In this four-part series on counting at scale, we talk about sketching algorithms and how we apply sketching at Kiip to keep accurate counts at high scale.
Sketching and Scaling – Part I
It’s important to be able to keep accurate counts within an application. Metrics, DAU, demographics, operation times – counting is probably the single most important factor in gauging and promoting the health of a system as well as analyzing data. Conceptually it’s easy to keep exact counts of all your important numbers, but eventually the system will reach a point in its scale where the rate of the count makes exactness impossible. At that point, “sketching” the numbers becomes useful.
In this four-part series on sketching, we’ll talk about probabilistic counting using sketching algorithms and data structures, and how we use them at Kiip to tackle hard counting problems. We’ll start at a high level and work our way in.
What is Sketching?
The more you understand sketching, the more it seems like magic.
The basic idea behind sketching is that estimation can save time and especially space. The extra space allows the system to overcome limitations imposed by its hardware.

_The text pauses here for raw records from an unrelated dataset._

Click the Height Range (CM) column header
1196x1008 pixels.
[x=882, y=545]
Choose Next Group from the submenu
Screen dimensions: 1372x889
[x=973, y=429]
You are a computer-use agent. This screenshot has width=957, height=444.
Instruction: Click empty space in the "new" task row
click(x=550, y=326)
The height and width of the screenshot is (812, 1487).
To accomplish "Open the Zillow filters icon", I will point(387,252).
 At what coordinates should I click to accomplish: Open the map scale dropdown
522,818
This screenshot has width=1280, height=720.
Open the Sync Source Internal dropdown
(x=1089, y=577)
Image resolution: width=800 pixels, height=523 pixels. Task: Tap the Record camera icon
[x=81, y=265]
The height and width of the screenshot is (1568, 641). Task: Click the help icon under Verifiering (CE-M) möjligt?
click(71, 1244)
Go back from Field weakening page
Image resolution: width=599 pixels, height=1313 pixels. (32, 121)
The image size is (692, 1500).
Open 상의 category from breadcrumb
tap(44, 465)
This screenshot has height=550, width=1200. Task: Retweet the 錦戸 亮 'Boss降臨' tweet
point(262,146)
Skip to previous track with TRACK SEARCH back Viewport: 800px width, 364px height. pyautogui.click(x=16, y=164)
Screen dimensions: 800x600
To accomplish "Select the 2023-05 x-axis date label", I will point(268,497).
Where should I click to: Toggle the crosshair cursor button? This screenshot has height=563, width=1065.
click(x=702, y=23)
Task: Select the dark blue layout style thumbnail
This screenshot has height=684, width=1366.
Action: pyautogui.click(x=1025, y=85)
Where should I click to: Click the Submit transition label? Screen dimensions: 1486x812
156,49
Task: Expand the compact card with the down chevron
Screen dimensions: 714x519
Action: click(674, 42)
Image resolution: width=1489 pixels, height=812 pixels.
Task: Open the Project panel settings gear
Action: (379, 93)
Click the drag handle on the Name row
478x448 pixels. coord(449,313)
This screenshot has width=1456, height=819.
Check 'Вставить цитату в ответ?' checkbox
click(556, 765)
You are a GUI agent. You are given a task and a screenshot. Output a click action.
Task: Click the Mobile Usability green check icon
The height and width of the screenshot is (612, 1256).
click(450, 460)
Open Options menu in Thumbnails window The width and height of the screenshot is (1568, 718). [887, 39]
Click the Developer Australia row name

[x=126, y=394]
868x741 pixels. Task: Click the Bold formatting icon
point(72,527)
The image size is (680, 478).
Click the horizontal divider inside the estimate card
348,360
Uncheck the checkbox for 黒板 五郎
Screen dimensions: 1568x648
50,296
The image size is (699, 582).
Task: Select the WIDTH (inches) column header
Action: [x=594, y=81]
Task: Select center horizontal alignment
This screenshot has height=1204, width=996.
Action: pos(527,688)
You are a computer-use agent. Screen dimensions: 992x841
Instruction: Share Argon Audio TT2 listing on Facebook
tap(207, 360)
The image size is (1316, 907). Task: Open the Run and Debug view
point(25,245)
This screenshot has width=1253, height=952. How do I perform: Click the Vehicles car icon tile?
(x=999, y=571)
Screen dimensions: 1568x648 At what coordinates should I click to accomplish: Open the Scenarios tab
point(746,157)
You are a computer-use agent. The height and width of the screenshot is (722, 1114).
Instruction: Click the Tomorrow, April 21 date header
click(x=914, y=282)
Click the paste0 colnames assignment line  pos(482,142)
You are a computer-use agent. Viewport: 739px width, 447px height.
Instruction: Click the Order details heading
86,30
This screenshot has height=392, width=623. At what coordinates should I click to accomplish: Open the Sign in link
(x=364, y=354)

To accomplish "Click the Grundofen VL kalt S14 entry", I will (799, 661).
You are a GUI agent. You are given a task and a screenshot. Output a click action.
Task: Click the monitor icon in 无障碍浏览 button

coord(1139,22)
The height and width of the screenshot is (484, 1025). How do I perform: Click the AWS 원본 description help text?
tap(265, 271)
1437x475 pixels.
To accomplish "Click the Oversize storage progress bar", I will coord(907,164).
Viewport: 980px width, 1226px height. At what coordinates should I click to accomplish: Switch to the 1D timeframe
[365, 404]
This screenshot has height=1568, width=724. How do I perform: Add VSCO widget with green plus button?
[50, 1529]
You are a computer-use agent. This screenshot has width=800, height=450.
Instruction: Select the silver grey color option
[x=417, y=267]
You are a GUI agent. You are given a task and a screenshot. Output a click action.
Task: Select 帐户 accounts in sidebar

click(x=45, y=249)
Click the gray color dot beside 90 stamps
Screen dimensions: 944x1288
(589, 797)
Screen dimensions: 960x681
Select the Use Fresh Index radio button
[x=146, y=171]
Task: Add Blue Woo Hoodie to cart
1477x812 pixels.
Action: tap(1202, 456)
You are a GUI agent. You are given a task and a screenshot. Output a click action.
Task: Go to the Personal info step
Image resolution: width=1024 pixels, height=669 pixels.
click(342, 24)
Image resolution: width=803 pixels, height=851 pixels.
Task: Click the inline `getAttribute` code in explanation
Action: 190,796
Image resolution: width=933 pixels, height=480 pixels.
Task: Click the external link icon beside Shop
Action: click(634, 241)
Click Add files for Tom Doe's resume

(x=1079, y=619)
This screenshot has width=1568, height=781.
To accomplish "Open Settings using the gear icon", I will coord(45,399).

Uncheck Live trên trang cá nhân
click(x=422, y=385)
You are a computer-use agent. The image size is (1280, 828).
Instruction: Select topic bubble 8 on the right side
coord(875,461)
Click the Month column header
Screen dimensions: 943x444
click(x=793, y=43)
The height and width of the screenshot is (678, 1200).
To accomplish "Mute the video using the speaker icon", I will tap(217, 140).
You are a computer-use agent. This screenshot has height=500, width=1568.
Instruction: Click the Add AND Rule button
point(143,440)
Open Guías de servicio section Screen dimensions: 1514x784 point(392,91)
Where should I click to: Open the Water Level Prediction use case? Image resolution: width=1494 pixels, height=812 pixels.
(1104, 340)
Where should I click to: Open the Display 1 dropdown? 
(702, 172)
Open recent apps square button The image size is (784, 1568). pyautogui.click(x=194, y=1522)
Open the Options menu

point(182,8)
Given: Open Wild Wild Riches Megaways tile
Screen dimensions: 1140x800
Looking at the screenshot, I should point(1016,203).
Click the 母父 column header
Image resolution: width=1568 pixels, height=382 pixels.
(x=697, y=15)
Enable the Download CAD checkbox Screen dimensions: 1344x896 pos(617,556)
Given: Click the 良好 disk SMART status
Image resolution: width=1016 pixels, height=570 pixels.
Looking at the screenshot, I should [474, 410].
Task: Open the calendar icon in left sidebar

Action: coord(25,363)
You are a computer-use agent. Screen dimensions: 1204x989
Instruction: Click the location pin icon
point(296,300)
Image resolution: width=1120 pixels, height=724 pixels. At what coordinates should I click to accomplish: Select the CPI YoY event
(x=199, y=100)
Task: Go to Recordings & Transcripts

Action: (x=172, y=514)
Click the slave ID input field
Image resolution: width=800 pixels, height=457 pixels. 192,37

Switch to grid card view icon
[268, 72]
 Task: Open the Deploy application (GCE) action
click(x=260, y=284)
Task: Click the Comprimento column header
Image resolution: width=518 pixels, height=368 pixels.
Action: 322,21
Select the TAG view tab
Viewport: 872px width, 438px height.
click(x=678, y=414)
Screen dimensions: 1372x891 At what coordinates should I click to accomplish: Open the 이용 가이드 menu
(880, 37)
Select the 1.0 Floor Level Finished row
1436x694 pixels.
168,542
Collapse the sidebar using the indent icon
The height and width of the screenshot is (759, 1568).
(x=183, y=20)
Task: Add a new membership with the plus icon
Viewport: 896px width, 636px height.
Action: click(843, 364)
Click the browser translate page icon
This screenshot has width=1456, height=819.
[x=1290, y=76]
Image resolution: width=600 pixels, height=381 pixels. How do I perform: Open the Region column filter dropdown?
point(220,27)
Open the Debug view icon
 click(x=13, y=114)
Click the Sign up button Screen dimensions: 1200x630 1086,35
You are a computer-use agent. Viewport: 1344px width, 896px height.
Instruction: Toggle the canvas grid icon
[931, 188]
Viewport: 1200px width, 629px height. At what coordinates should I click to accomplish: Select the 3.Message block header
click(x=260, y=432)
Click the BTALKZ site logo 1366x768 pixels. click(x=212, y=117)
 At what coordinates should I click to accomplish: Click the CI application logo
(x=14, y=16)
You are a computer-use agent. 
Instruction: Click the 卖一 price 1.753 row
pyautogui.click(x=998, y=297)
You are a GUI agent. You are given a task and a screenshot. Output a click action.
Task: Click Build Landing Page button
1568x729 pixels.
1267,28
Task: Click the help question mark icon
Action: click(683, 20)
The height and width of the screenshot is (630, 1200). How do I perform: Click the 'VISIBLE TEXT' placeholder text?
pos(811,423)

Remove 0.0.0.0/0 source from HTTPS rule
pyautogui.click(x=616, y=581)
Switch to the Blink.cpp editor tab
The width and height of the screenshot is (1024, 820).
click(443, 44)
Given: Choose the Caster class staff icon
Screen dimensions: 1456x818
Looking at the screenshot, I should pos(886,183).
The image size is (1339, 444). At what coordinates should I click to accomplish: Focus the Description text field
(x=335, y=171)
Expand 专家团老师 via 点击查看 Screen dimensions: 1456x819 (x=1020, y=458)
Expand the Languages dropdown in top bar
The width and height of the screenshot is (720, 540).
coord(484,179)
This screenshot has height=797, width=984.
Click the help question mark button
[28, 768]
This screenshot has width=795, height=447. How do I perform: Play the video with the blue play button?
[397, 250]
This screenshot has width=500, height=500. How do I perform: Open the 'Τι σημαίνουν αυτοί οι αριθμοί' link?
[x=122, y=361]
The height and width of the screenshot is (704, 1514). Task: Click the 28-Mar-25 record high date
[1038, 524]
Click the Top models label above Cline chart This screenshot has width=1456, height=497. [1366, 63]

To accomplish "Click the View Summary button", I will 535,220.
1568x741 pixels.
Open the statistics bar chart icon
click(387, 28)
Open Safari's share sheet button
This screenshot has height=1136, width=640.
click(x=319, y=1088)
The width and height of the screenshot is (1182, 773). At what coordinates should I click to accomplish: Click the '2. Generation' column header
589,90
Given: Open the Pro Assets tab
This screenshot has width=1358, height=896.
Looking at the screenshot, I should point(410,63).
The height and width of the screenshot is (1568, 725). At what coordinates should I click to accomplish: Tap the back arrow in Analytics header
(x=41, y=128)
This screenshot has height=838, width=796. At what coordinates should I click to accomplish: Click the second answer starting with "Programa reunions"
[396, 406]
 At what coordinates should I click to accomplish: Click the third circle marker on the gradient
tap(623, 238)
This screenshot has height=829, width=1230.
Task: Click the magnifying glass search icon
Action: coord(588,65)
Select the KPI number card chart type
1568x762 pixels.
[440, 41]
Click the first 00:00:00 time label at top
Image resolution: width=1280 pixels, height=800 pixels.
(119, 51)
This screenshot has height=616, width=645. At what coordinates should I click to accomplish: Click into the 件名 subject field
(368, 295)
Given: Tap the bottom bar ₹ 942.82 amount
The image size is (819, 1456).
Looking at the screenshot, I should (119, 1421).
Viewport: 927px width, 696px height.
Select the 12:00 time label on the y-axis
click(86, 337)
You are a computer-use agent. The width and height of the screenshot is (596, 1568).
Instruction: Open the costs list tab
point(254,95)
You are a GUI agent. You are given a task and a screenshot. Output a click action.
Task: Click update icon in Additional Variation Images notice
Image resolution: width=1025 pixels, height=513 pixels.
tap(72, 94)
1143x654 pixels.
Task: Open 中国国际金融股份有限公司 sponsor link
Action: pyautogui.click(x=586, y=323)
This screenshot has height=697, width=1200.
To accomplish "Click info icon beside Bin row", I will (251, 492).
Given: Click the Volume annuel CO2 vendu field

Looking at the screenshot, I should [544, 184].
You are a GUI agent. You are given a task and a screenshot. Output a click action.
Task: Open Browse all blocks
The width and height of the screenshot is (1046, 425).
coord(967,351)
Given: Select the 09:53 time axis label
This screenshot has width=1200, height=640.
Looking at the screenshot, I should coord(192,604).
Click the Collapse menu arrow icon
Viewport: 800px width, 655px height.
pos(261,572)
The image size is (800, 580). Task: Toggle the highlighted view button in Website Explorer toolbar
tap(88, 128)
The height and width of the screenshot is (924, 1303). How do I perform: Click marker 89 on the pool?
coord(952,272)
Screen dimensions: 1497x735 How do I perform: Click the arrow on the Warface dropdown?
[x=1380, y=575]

To wrap our brains around what this might mean in practice, take the following exchange:
Anna: “What time is it?”
Barb: “3:58, 47 seconds, 223 milliseconds, …”
Right away we can note a few things. First, Barb’s degree of accuracy here is probably irrelevant to Anna. Moreover, within the time it took Barb to pronounce the more accurate time, her watch would have moved one or two seconds. This means that by the time Anna received the full report, the information was no longer accurate. Barb’s attempts at exactness are unmanageable. It’s a hardware problem: Barb’s mouth can’t move fast enough to report accurate times.
But that doesn’t really matter. Actually, as high-level thinking machines, people sketch every day. Take this second exchange as an example:
Anna: “What time is it?”
Even if it really is 3:58 and however many seconds, sketching the time as 4:00 allows both Anna and Barb to go on living their lives on time.
Likewise, after a certain scale, the time and especially the space it takes to maintain exact counts become problems. Available memory, read/write time and network call time inevitably become obstacles. No amount of code optimization, language switching or Mongo phalanxes will continue to support exact numbers.
Luckily, sketching makes it possible to process large streams of data using sub-linear space. Effectively, this means that you don’t need to double your available memory to support double the load.
Applications of Sketching
The most general use case for sketching is having too much data that needs to be processed in one pass. In the case of an application or service, this often amounts to the stream of requests. Sketching can be used to store a comparatively small amount of data about the stream that can be processed quickly, later to provide approximate insights.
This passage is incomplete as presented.